Keempat burung lainnya sontak langsung berusaha menenangkan Kyuhyun yang hampir menangis itu. Dua burung membujuk Kyuhyun dan dua lainnya membereskan si burung kelima.

“Kau ingin Kyunnie kembali menangis dan akhirnya mengoceh sendirian. Kau tahu itu membuat kita pusing!”

“Lebih baik kau tutup mulutmu!”

“Tapi aku hanya bicara apa adanya!!”

Sementara ketiganya sedang sibuk dengan urusan mereka. Kedua burung lainnya masih berusaha membujuk Kyuhyun agar tidak menangis.

“Kyunnie, pasti Siwon-ssi memberikan kunci itu karena dia percaya denganmu.”

“Begitukah?”

“Ya. Tentu saja. Jadi Kyunnie jangan bersedih lagi ya. Nanti Siwon-ssi bisa ikut sedih jika melihat Kyunnie menangis.” Bujuk burung-burung itu. Mereka hanya sekedar bicara saja soal Siwon akan bersedih jika dia melihat Kyuhyun menangis karena pada dasarnya mana mungkin, Siwon sendiri sedang berada di rumah sakit. Tapi ketiganya berharap Kyuhyun tidak akan menyadari hal tersebut. Dan harapan mereka terkabul karena semenit kemudian, Kyuhyun sudah tersenyum bahkan tertawa kecil.

“Baiklah. Aku akan berhenti menangis. Aku tak mau Siwon besedih karena melihatku menangis.”

“Nah begitu yang benar Kyunnie.”

“Terima kasih ya. Kalian baik sekali.” Puji Kyuhyun dengan senyum manisnya yang membuat semua burung termasuk burung kelima yang sudah babak belur menjadi senang perasaannya. Aura polos dan penuh dengan kebaikan mengalir dari dalam tubuh Kyuhyun karena Kyuhyun sangat gembira karena dia memiliki teman yang menyenangkan dan juga Siwon yang baik hati dan selalu membuatnya merasa aman dan nyaman.

Bicara soal Siwon, Kyuhyun teringat tadi Siwon sempat mengatakan bahwa dia memperbolehkan Kyuhyun untuk keluar dari rumah asalkan dia mengunci pintu. Mengingat itu, wajah Kyuhyun menjadi sumingrah karena dia bisa keluar dan mengekplor dunia manusia dan tanpa banyak persiapan lagi Kyuhyun bergegas mengepakan sayap malaikatnya lalu terbang ke arah keramaian manusia yang dia pernah lihat sebelum dia tinggal dengan Siwon.

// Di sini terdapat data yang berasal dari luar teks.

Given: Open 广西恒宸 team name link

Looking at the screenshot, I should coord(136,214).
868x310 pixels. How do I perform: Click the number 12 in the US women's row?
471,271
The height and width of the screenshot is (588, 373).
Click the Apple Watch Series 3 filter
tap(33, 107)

Kyuhyun langsung terbang tanpa menggubris panggilan burung-burung yang mengingatkannya untuk mengunci pintu dulu sebelum pergi. Ternyata karena terlalu senang, Kyuhyun jadi melupakan amanat Siwon untuk selalu mengunci pintu jika Kyuhyun ingin berpergian. Benar-benar malaikat yang ceroboh namun menggemaskan.

Tengah Kota

Kyuhyun sedang menikmati harinya di tengah-tengah begitu banyak manusia. Kyuhyun yang sudah mengganti bajunya sama dengan baju yang dipakai oleh manusia sekarang terlihat menelusuri jalan pertokoan dan memandang dengan takjub benda-benda yang tidak pernah dia lihat saat dirinya berada di langit. Kyuhyun sungguh senang dan tidak sabar untuk pulang agar dia bisa menceritakan harinya kepada Siwon.

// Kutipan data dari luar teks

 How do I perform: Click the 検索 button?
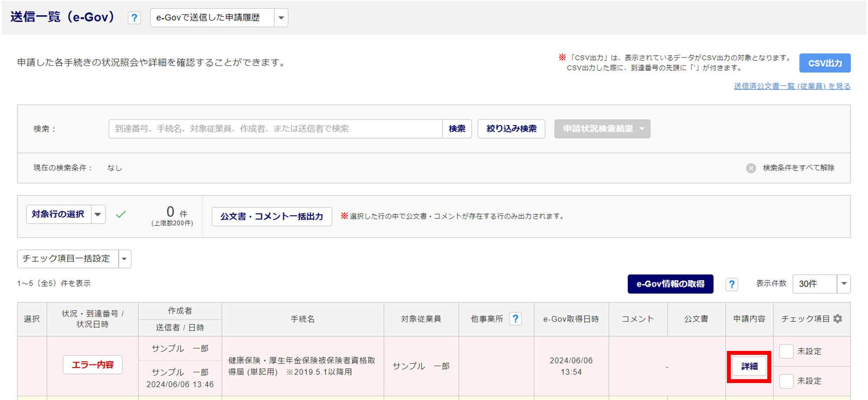[x=457, y=129]
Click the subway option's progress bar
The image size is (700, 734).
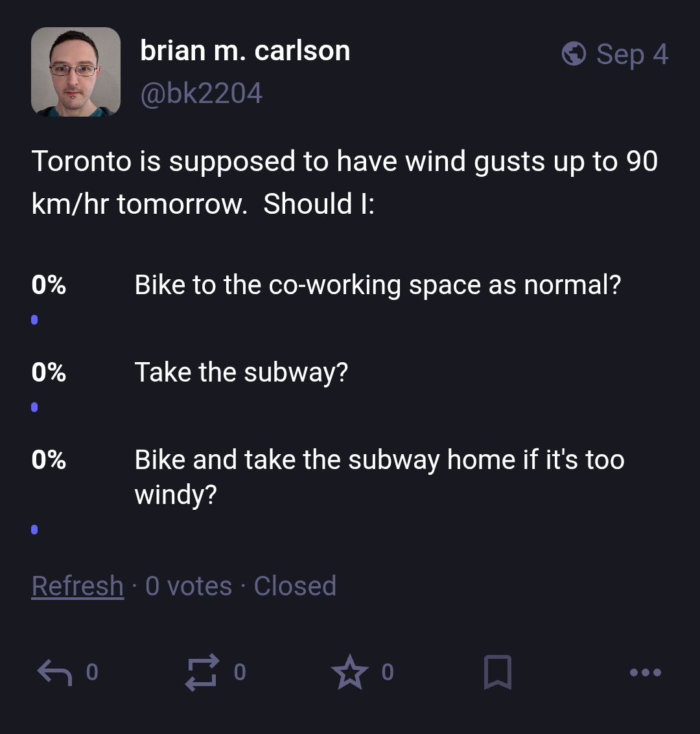click(34, 407)
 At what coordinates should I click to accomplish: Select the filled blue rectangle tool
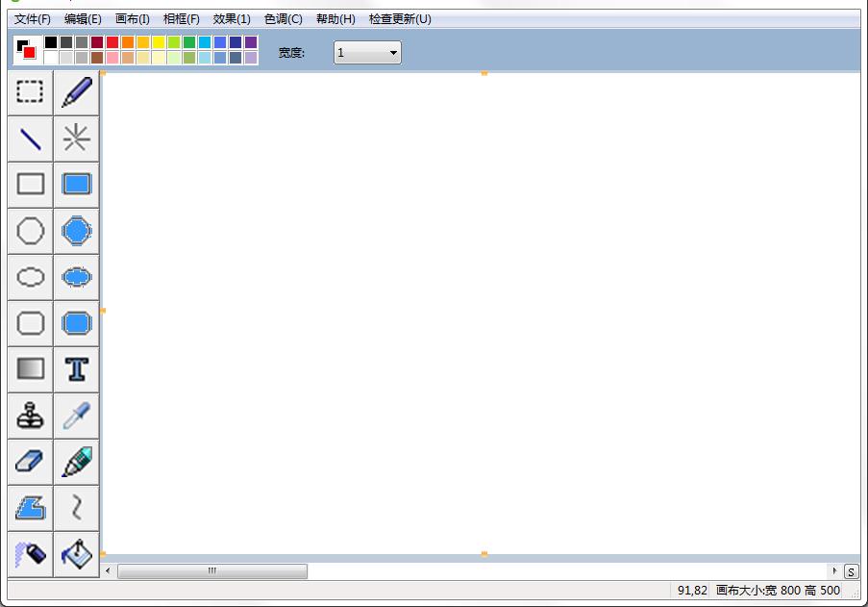coord(76,185)
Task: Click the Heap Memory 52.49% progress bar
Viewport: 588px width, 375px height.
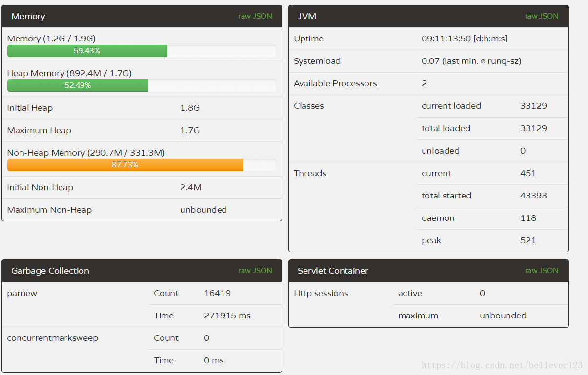Action: (x=142, y=85)
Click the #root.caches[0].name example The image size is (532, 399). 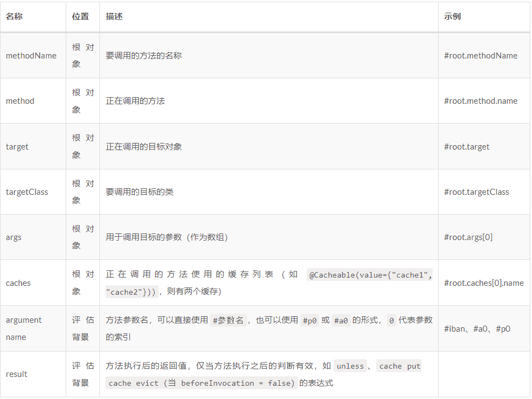[x=483, y=283]
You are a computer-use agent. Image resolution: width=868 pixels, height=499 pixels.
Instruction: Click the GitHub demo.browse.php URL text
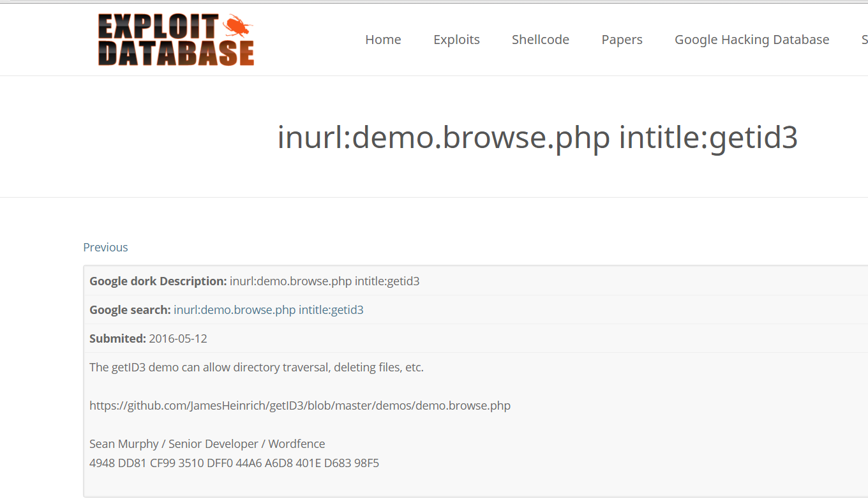point(299,406)
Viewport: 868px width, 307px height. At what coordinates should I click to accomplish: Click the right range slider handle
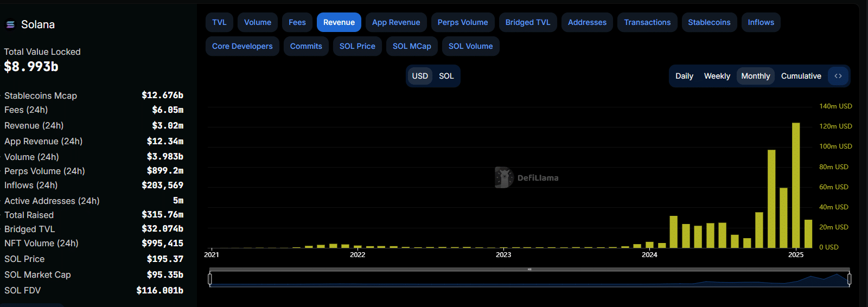tap(849, 279)
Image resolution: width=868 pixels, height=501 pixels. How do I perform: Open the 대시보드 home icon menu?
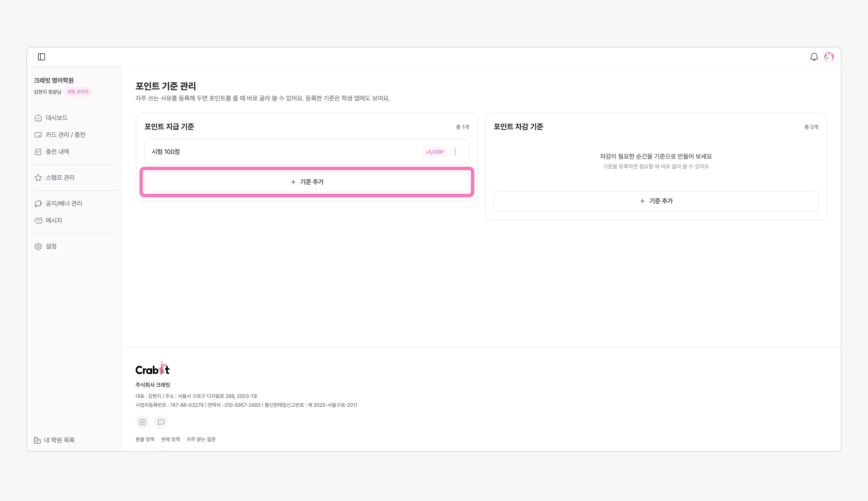38,118
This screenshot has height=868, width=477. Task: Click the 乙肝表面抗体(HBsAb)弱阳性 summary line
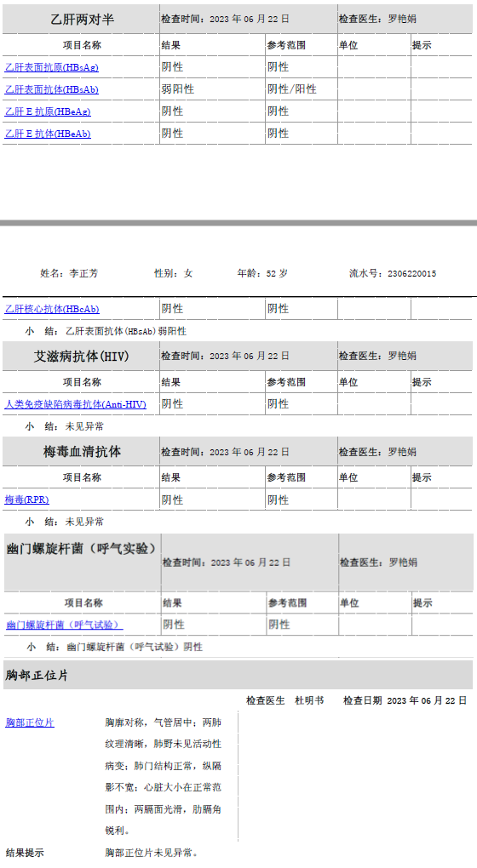[126, 332]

Mengingat tentang Siwon, senyum indah tak pernah lepas dari wajah cantik Kyuhyun. Kyuhyun begitu memuja Siwon yang sudah sangat baik kepadanya. Hanya saja Kyuhyun juga sedikit sedih karena dia masih belum mampu untuk mengabulkan satu keinginan Siwon.

“Siwon sekarang sedang apa ya?” gumam Kyuhyun kepada dirinya sendiri ketika memikirkan kegiatan apa yang sekarang dilakukan oleh penolongnya itu. Kyuhyun tersenyum lagi kala dia memikirka Siwon yang pasti sekarang sedang menolong orang lain. Malaikat ceroboh itu tidak menyadari bahwa dia sudah menjadi pusat perhatian orang-orang karena wajahnya yang cantik, tingkah lakunya yang menggemaskan serta auranya yang memancarkan kebahagiaan.

Tiba-tiba saja suasana menjadi gelap dan suram. Kyuhyun segera sadar bahwa ada aura iblis di sekitarnya. Dan benar saja, sekarang di sekitar Kyuhyun, seluruh manusia yang ada seperti terhenti waktunya. Mereka semua terpaku beku karena aura tersebut. Kyuhyun menatap langit dan melihat memang sang surya sudah hampir tenggelam. Dia segera tahu bahwa kekuatannya sebentar lagi tidak akan berfungsi. Dengan sedikit keberanian yang ada, Kyuhyun menantang iblis yang membuat jalan pertokoan ini beku seperti sekarang.

“Hei iblis! Tunjukkan siapa dirimu!” tantang Kyuhyun meski tubuhnya bergetar karena takut. Kyuhyun menunggu dan menunggu sampai ada kepulan asap hitam di hadapannya. Kyuhyun bersiaga jika memang dia harus bertempur dengan iblis ini. Meski waktunya hanya sedikit sampai dia kembali menjadi kecil, Kyuhyun akan berusaha melindungi manusia-manusia yang ada disini dari iblis tersebut.

Kyuhyun terus memperhatikan asap hitam itu sampai asap itu memudar dan menampakkan seseorang dengan sayap hitam. Kyuhyun membelalakan kedua bola matanya kaget dengan penampakan orang atau lebih tepatnya iblis tersebut. Kyuhyun mengenal iblis itu karena Kyuhyun menyebutkan satu nama,

“Changmin!”

TBC

( 。・_・。)(。・_・。 )

n4oK0’s notes : Another repost of FF Wish, si malaikat cantik nan ceroboh Kyumom… Pendek sih, I know… Tapi lebih baik pendek daripada ga sama sekali… #ngeles

Oke, nao ga akan banyak bicara lagi… Silahkan amazing readers meninggalkan jejak untuk yang satu ini. Gomen untuk typo dan mistake disana-sini yak…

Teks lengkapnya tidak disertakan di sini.